La discusión sobre los Derechos de las Audiencias concluyó formalmente con el cierre de la consulta pública, pero la controversia está lejos de terminar. La Cámara Nacional de la Industria de Radio y Televisión (CIRT) cuestionó la redacción de los lineamientos propuestos por la Comisión Reguladora de Telecomunicaciones (CRT) y advirtió que algunas disposiciones, por su ambigüedad, podrían abrir espacios de discrecionalidad con consecuencias para la libertad de expresión.

CDMX — La posición de la CIRT resulta significativa porque la organización no sostiene que la intención de la CRT sea censurar. Su objeción está en otro punto: una regulación puede no haber sido concebida como censura y, sin embargo, generar condiciones que permitan ejercerla discrecionalmente.

Ese es precisamente uno de los problemas centrales del debate.

La cámara, que agrupa a alrededor de mil 200 estaciones, cuestionó particularmente la posibilidad de imponer multas de hasta 1 por ciento de los ingresos por determinadas faltas relacionadas con la información, al considerar que ese régimen excedería las sanciones previstas expresamente en la legislación vigente, vinculadas principalmente con obligaciones como designar defensor de las audiencias y emitir códigos de ética.

La diferencia no es menor.

Una cosa es exigir a un concesionario que cumpla obligaciones administrativas claramente establecidas por la ley. Otra es otorgar a una autoridad capacidad para determinar cuándo un contenido informativo incumple criterios cuya interpretación puede ser subjetiva y después asociar esa determinación con una sanción económica.

Ahí aparece el riesgo de discrecionalidad.

La consulta pública recibió más de 6 mil 700 comentarios, de acuerdo con la información disponible, con una mayoría de opiniones en rechazo a la propuesta. A ello se sumó el análisis de Artículo 19, que advirtió que algunos planteamientos de los lineamientos podrían exceder lo establecido por la propia ley.

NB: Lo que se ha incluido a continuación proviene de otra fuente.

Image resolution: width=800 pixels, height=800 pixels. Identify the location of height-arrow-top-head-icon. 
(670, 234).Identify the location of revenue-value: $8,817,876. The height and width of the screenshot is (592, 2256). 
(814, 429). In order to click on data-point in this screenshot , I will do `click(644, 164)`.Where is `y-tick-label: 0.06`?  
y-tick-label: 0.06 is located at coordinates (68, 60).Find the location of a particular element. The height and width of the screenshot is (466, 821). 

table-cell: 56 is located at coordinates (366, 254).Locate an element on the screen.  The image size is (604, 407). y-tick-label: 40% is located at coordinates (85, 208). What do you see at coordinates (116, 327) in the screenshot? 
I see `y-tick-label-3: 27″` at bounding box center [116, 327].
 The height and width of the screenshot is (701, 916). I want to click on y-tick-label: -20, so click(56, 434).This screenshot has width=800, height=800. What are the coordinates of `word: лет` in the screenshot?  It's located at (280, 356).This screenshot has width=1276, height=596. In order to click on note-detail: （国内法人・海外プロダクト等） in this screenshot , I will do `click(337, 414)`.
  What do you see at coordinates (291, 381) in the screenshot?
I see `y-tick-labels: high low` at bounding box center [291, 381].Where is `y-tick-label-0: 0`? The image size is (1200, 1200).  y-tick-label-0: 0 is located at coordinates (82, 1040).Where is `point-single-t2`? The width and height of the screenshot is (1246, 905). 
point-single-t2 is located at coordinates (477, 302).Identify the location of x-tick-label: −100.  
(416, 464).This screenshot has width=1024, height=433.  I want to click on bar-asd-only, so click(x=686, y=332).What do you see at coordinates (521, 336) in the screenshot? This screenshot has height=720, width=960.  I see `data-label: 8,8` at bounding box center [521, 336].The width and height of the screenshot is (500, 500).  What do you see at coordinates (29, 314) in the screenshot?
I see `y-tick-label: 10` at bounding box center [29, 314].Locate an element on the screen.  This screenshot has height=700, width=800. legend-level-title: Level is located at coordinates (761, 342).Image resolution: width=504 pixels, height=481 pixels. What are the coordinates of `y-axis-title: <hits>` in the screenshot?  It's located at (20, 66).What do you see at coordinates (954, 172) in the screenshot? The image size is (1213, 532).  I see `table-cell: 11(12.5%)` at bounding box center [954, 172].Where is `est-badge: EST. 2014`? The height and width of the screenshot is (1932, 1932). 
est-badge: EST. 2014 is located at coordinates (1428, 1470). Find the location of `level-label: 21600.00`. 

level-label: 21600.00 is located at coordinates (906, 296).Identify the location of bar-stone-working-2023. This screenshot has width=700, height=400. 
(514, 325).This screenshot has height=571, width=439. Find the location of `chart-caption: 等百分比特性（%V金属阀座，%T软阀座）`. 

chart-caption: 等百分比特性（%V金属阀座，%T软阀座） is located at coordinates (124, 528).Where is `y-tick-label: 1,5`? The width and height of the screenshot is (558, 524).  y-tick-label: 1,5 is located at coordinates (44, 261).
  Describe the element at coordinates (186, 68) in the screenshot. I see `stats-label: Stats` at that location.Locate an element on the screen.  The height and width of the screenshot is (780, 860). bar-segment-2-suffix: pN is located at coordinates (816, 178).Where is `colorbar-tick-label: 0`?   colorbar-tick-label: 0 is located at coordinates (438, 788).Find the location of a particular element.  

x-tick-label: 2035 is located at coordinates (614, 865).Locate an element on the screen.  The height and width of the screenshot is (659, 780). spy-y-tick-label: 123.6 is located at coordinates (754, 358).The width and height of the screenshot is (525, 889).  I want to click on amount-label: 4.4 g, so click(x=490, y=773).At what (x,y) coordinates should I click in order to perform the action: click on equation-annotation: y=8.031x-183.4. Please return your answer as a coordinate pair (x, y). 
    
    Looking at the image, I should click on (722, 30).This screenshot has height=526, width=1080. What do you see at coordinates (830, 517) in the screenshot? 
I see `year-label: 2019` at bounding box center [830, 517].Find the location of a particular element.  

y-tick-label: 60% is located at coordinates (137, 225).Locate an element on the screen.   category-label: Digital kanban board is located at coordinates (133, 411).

La controversia, por tanto, ya no puede reducirse a la consigna de “Ley Censura” contra “protección de las audiencias”.

El verdadero problema jurídico es mucho más preciso:

¿puede una autoridad administrativa establecer mediante lineamientos obligaciones y consecuencias que no están claramente determinadas en la ley que pretende desarrollar?

Y existe una segunda pregunta todavía más delicada:

¿quién determinará cuándo una información es suficientemente veraz, clara, oportuna o contextualizada para efectos de una posible sanción?

La presidenta Claudia Sheinbaum ha rechazado que exista una intención de censurar y ha insistido en que la regulación se limita a los concesionarios de radio y televisión. También ha señalado que no se aplicará a la prensa escrita ni a los portales de internet.

Pero el alcance declarado de la regulación no elimina la necesidad de revisar cuidadosamente sus mecanismos.

Porque el problema de una norma no está únicamente en para quién aplica, sino en qué facultades concede a quien debe aplicarla.

La consulta ya terminó. Ahora corresponde al Gobierno y a la CRT demostrar que las observaciones recibidas no fueron simplemente un requisito de procedimiento.

La versión definitiva de los lineamientos todavía no se conoce.

Ese documento será, por tanto, la verdadera prueba.

Si la CRT elimina ambigüedades, delimita con precisión sus facultades, respeta estrictamente lo establecido por la ley y garantiza mecanismos efectivos de defensa para los concesionarios, una parte importante de las preocupaciones podría disiparse.

Si, por el contrario, conserva disposiciones abiertas a interpretación y mantiene sanciones cuya base legal sea cuestionable, la discusión cambiará de naturaleza.

Ya no se tratará solamente de una disputa entre Gobierno y medios.

Será una discusión sobre los límites constitucionales de la regulación administrativa de la información.

Y ahí el Gobierno tendrá que responder con algo más sólido que una declaración de buenas intenciones.

Porque en una democracia la libertad de expresión no debería depender de que una autoridad prometa no utilizar una facultad de manera arbitraria.

Debería depender de que esa facultad simplemente no exista, o esté estrictamente limitada por la ley.

Ese es el verdadero examen que comienza ahora.